Composición muy original, pero complicada de comprender que, si me lo permiten, terminará siendo la nota introductoria a su muerte. Obra que, repito, no comprendo, pero me conmueve y me conduce, por medio de cierto deseo metafísico, hacia un jardín luminoso capaz de florecer, incluso, en el más espeso invierno.

Jardín que florece de enero a diciembre enturbiando el paso sinuoso del sufrimiento. Sanando herida tras herida, dolor tras dolor, con un aura misteriosa que se escapa entre cada nota, evocando el recuerdo de una vida, que una alegría infinita donde me refugio en silencio para contemplar, en cada verde que varía, una teología, una enseñanza sobre mi relación con Dios. Estoy frente al jardín de la Madre Félix, entre las notas que el delirio sinfónico de Schumann me regala.

Un jardín luminoso

A veces un jardín es, como escribió T. S. Eliot, un punto inmóvil del mundo que gira. Una potencia estética que custodia como lámpara desde el techo sobre toda oscuridad aparente. Pleno reino de palabras y sueños que evocan una verdad, símbolo de la alegría. Una verdad que constituye una figura simbólica en cuya caracterización histórica confluyen tradiciones literarias, filosóficas y religiosas. Verdad que inspiró al Carmelo femenino que fue pensado como un jardín, más específicamente, un jardín interior. Probablemente, estas cuestiones condujeron a la Madre Félix a edificar su proyecto educativo, los colegios Mater Salvatoris, en torno a un jardín.

En la cultura occidental, la herencia clásica, junto a las contribuciones de las religiones judía, cristiana y musulmana se superponen para sugerir la idea de jardín como paraíso, lugar de retiro espiritual o camino de peregrinación vital. Jardín que arropa de vivas fragancias y colores una idea educativa, acaricida –y que a acaricia a su vez– con la dulzura aromática de una rosa entre todas las rosas; aquella que se transforma en lugar para la humildad que rememora al ‘hortus horaciano’ en el que el poeta pasó los últimos años de su vida, reflexionando sobre sí, entre aguas que rebosas árboles y frutos maduros como promesa de vida. Jardín que ilumina las mentes y los corazones con la felicidad del silencio ontológico y existencial

Un jardín para la armonía

Cuando se fundó el Colegio Mater Salvatoris de Caracas (Venezuela) se procuró establecer en su centro un jardín como si todo proviniera de allí, de ese corazón vegetal, de madera fina y Evangelio quemante. La belleza es el centro vital del esfuerzo pedagógico de la Madre Félix. Esfuerzo que bebe sueños en el reposo de la vegetación que, de alguna manera misteriosa, nos enseña a madurar la voluntad de mirar al otro en su interior, provocado por el amor de Dios. Vista dialéctica que nos brinda un atisbo del misterio que somos, que nos hace algo más que apariencia, en la cual se revela una armonía íntima.

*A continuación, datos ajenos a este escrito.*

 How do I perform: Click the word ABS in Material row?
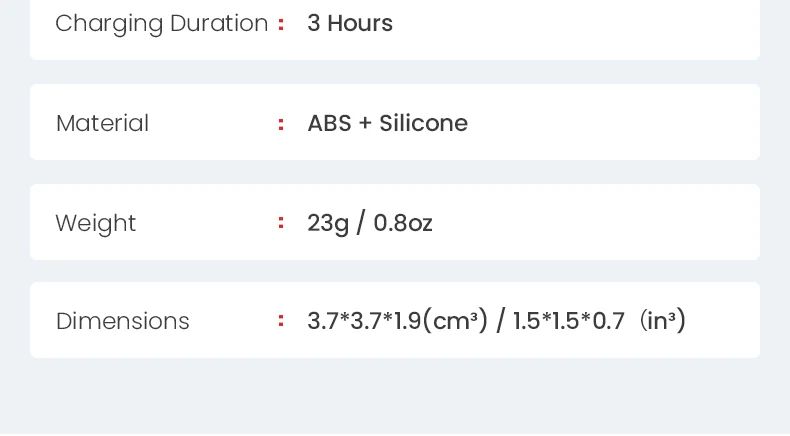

Sentarse frente a ese verdor donde una pedagogía de la armonía desata nudos interiores en mi corazón, es encontrarme abrazado a unas líneas que bosqueja Byung Chul Han en su hermoso libro ‘Loa a la Tierra’, que dice: “Creo que existió y existirá el Jardín del edén. Creo en Dios, en el creador, en ese jugador que siempre empieza de nuevo y que así lo renueva todo”. Entendió la Madre Félix que la tierra no es un ser muerto, inerte y mudo, sino un elocuente ser vivo, un organismo viviente, a través del cual podemos regresar a la claridad original y a la lucidez como canto lejísimo a aroma hímnico donde resplandece lo humilde. Paz y Bien.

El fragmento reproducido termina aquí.